By breaking the strong bond between nitrogen and hydrogen, the so-called activation, the ammonia molecule can, at least theoretically, be transferred to other molecules such as unsaturated hydrocarbons. For example, the transfer of ammonia to the alkene ethylene, an important substance in the chemical industry, would produce ethylamine. Chemists refer to this addition as hydroamination. However, ammonia and ethylene do not simply react with each other - a catalyst must mediate the reaction. However, the usual catalysts based on transition metals have the disadvantage that they themselves react with ammonia and thus become inactive. "The hydroamination of non-activated alkenes with ammonia is therefore considered a great challenge, the Holy Grail of catalysis, so to speak," explains Prof. Dr. Frank Breher, research group leader of the Molecular Chemistry Department at the KIT Institute of Inorganic Chemistry (AOC).

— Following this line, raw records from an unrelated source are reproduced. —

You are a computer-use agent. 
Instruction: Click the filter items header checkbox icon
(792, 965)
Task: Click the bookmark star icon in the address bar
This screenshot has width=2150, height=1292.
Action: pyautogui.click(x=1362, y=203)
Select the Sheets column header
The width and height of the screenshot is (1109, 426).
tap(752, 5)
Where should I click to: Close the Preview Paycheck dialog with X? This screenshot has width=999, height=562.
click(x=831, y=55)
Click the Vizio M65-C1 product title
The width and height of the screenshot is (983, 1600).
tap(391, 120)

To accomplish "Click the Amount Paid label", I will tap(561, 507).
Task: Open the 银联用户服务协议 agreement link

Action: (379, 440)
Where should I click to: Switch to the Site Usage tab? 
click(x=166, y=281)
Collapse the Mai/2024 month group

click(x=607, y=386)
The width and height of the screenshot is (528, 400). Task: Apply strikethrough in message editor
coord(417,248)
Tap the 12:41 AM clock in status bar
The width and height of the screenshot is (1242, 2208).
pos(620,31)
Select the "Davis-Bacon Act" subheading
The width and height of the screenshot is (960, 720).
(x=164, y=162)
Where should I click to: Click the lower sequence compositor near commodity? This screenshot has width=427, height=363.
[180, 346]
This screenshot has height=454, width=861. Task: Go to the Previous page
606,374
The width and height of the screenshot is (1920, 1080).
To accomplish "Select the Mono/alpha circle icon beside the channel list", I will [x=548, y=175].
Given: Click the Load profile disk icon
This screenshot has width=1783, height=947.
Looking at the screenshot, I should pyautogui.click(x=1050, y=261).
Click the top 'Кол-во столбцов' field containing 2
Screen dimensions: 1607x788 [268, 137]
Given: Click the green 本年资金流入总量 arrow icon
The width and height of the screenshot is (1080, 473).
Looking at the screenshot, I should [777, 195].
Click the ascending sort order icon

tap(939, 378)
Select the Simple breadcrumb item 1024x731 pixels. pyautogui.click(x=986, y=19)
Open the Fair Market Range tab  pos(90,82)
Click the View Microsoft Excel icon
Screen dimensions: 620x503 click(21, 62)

Activation and catalytic transfer of ammonia

Prof. Dr. Frank Breher and Dr. Felix Krämer from KIT's AOC, supported by researchers from Paderborn University and the Complutense University of Madrid, have now come a great deal closer to achieving this challenging goal. "We have developed a system for activating ammonia that is not based on transition metals, but on main group elements. No waste is produced in the 'atom-economic' process of activation and in the subsequent transfer of ammonia - this is of course particularly interesting from the point of view of sustainability," says Breher.

The team created a so-called frustrated Lewis pair (FLP), consisting of an acid as an electron pair acceptor and a base as an electron pair donor. Both usually react with each other and produce an adduct. If adduct formation is prevented or at least limited, a frustrated situation results, so to speak, and the molecule readily reacts with small molecules such as ammonia. "However, it is crucial to dampen the reactivity in such a way that the reaction with small molecules is as reversible as possible, because only then is it possible to also use such an FLP in catalysis. We succeeded in doing this for the first time with ammonia as a substrate," reports Breher. The researchers showed that the title compound reacts readily with non-aqueous ammonia in a thermoneutral manner and reversibly cleaves the nitrogen-hydrogen bond of ammonia at room temperature. Furthermore, in their publication, they present for the first time NH3 transfer reactions mediated by a main group element-based catalyst. "Although we have so far only converted activated substrates and not yet unsaturated hydrocarbons, we have come significantly closer to the 'dream reaction'," says Breher. "We expect that our first proof of principle will spur further work on the use of N-H-activated ammonia as a readily available and sustainable nitrogen source."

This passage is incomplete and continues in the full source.